SOURCE RECORDS:
•••

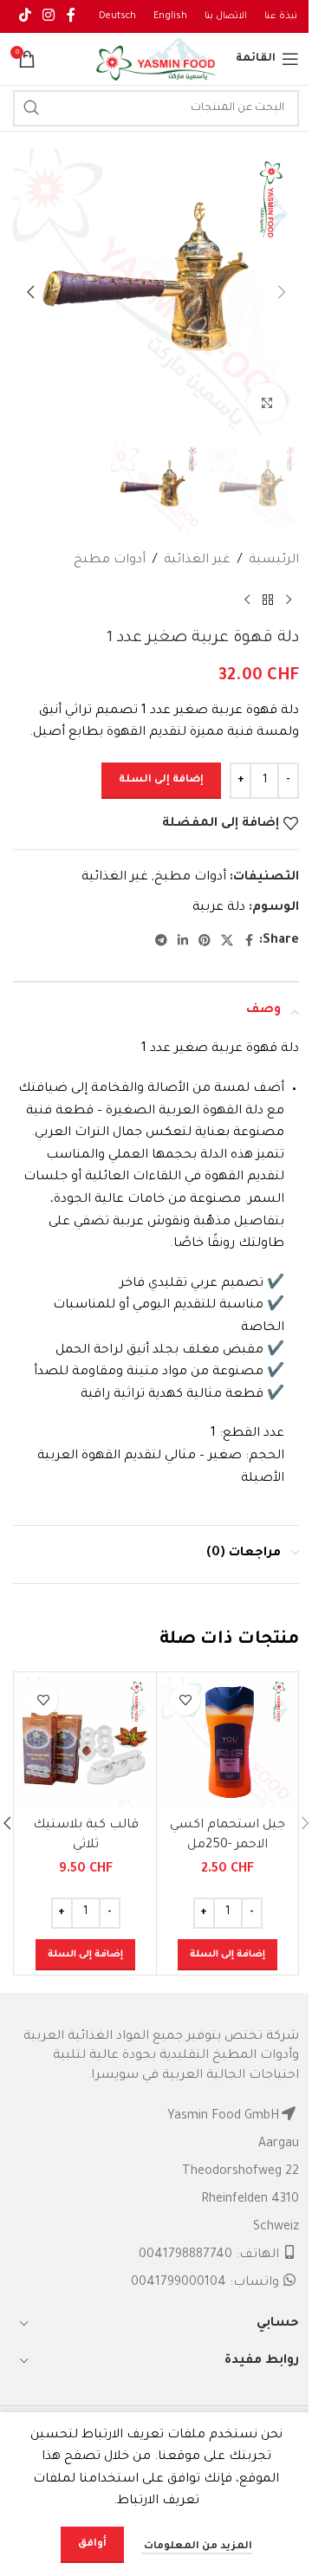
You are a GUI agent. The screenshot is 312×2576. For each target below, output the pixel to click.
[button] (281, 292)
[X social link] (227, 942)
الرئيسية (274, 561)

•••

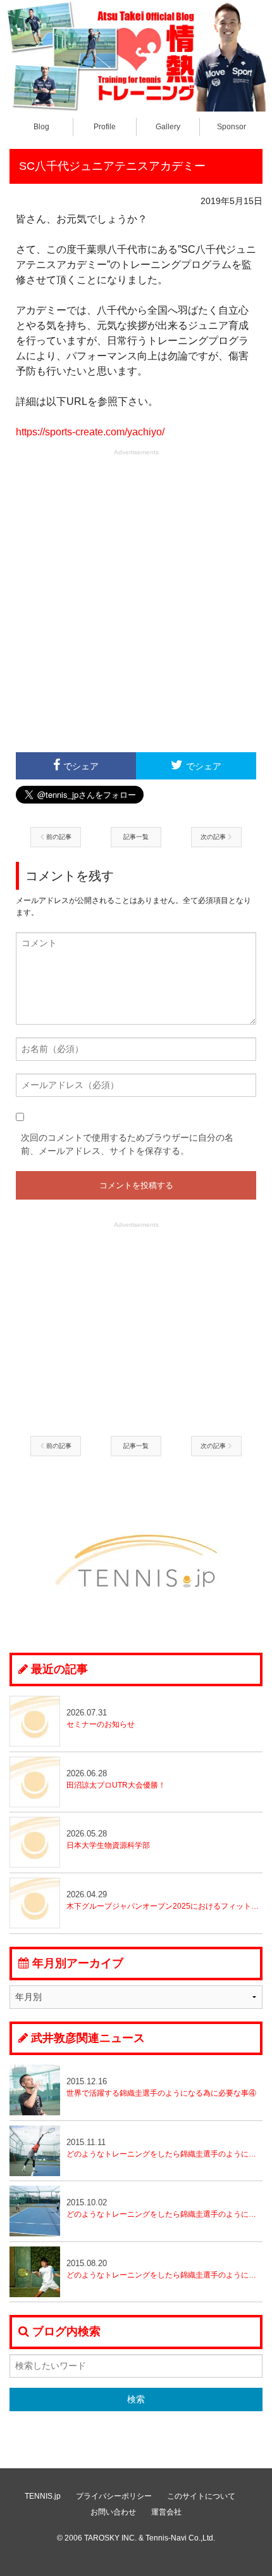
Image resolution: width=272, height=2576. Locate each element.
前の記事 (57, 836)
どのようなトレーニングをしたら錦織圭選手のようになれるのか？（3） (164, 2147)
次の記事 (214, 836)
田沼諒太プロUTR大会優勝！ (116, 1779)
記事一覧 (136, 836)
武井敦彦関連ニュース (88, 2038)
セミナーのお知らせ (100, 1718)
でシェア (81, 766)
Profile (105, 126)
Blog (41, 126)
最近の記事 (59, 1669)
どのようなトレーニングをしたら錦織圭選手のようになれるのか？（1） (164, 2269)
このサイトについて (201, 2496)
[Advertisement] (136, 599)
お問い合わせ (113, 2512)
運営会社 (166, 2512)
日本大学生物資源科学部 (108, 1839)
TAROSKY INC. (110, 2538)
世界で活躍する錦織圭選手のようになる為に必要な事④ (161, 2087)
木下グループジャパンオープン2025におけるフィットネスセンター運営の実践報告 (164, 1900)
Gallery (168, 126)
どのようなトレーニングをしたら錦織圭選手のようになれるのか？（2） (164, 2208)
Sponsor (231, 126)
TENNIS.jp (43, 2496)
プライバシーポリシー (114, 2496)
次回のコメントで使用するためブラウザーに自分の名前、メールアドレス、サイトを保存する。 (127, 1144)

•••

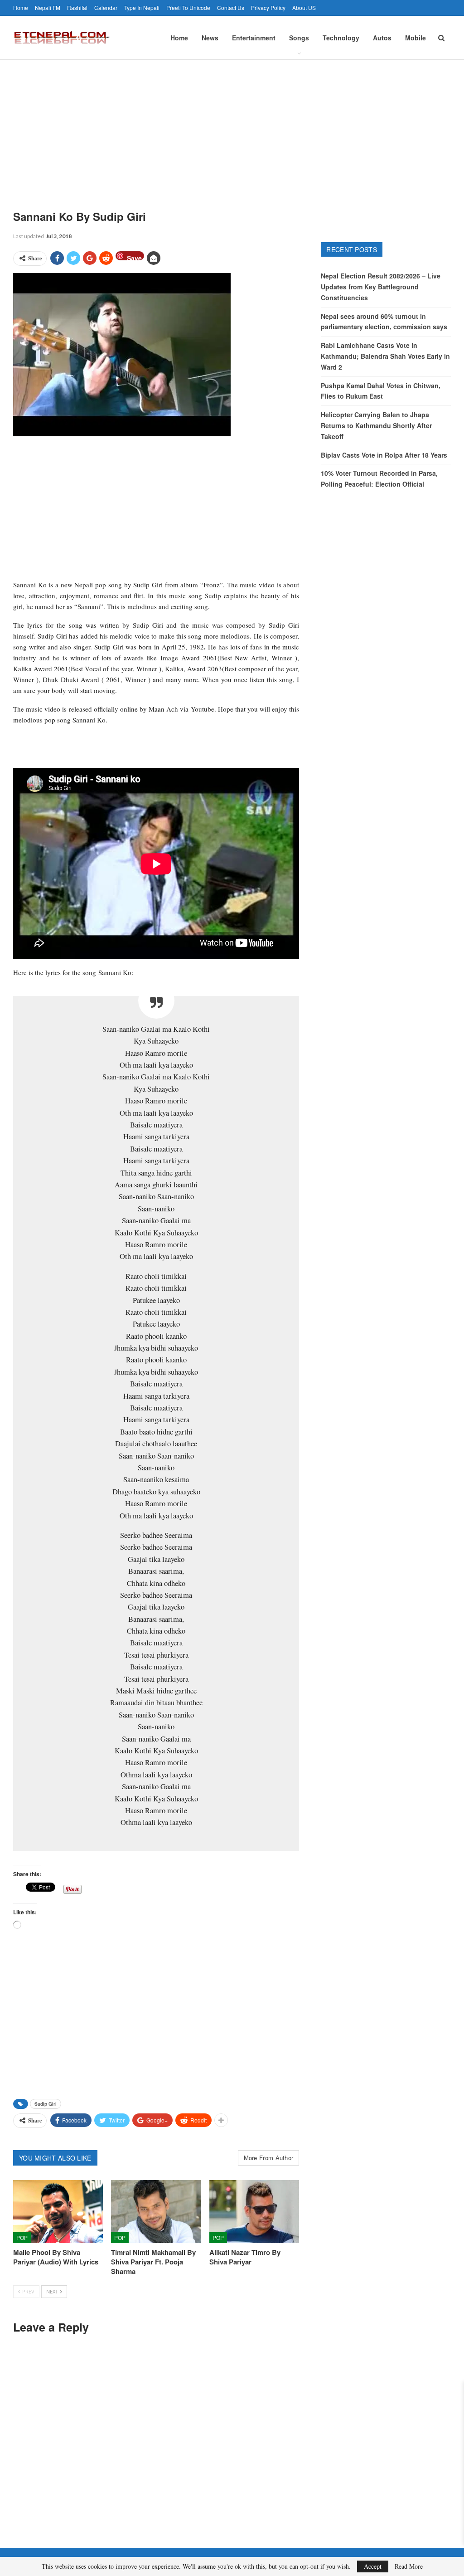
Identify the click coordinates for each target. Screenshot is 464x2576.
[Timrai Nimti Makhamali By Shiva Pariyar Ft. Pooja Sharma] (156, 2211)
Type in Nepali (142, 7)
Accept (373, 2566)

•••

Bring together all lines of the entries above in which the string "target" occurs.

TASK OUTPUT:
You are a GUI agent. The screenshot is 312×2576. For each target below, output the pixel to click.
Identify the click coordinates for each target. Screenshot is 464x2576.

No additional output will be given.